De passage à Montréal pour le tournage du 500épisode de la version québécoise de Tout le monde en parle, le format qu’il a créé, Thierry Ardisson revient sur les huit saisons durant lesquelles il a reçu le Tout-Paris à sa table, même s’il était « plus facile d’aller se faire sucer chez Michel Drucker, dit-il, qu’aller se faire emmerder par Ardisson ».

À 17 ans, Thierry Ardisson, sans aucune autre expérience préalable qu’un insatiable amour pour la musique, devient DJ dans une discothèque de Juan-les-Pins. « Et quand j’ai eu le job, on m’a dit : “Si la piste se vide, t’es viré”, se souvient-il. La télé, c’est pareil : on n’a pas envie que la piste se vide, que les gens zappent. »

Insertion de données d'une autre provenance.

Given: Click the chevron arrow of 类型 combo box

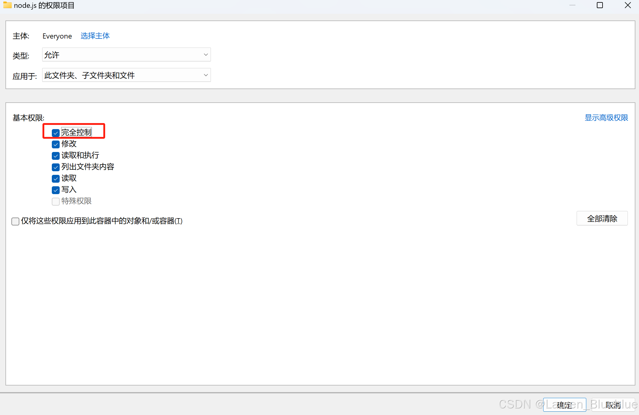Looking at the screenshot, I should (x=206, y=55).
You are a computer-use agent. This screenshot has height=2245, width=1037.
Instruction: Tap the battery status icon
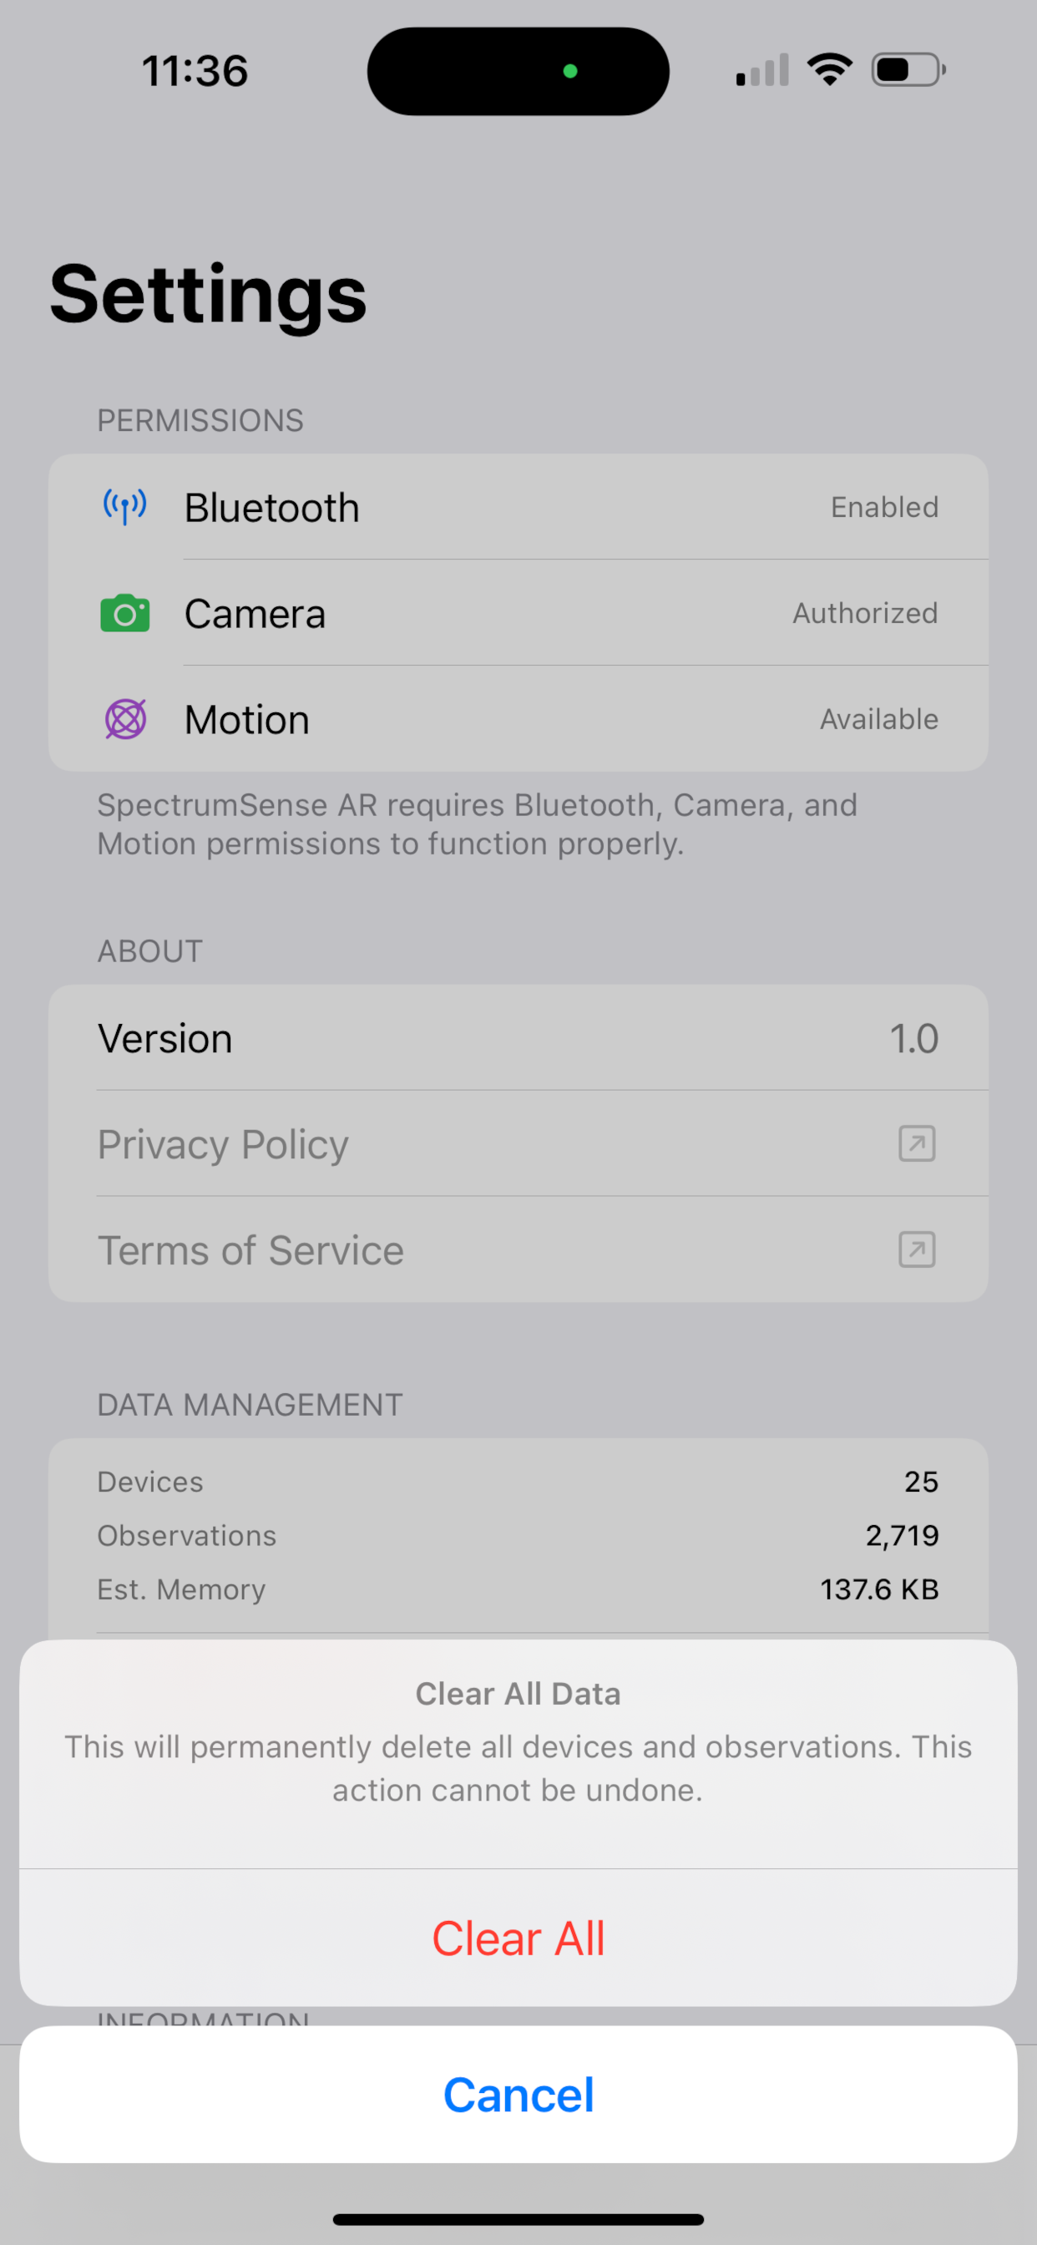[909, 70]
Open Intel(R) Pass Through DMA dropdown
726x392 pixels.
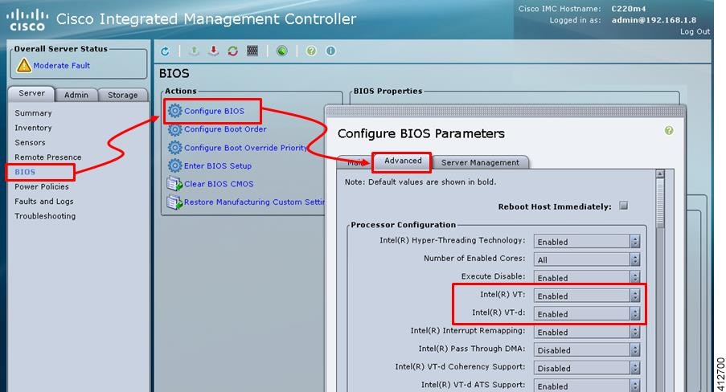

En prenant la barre de Tout le monde en parle en 1998, qui ne trouvera sa forme connue, avec ses questionnaires warholiens et son fou du roi, qu’en 1999, l’homme en noir mettait ainsi en pratique ce qu’il avait appris aux platines. « C’est une émission qui avait une dimension à la fois fun et culturelle », confiait-il le 15 janvier dernier, attablé au restaurant du Ritz-Carlton, au matin de l’enregistrement du 500épisode québécois du concept qu’il a créé.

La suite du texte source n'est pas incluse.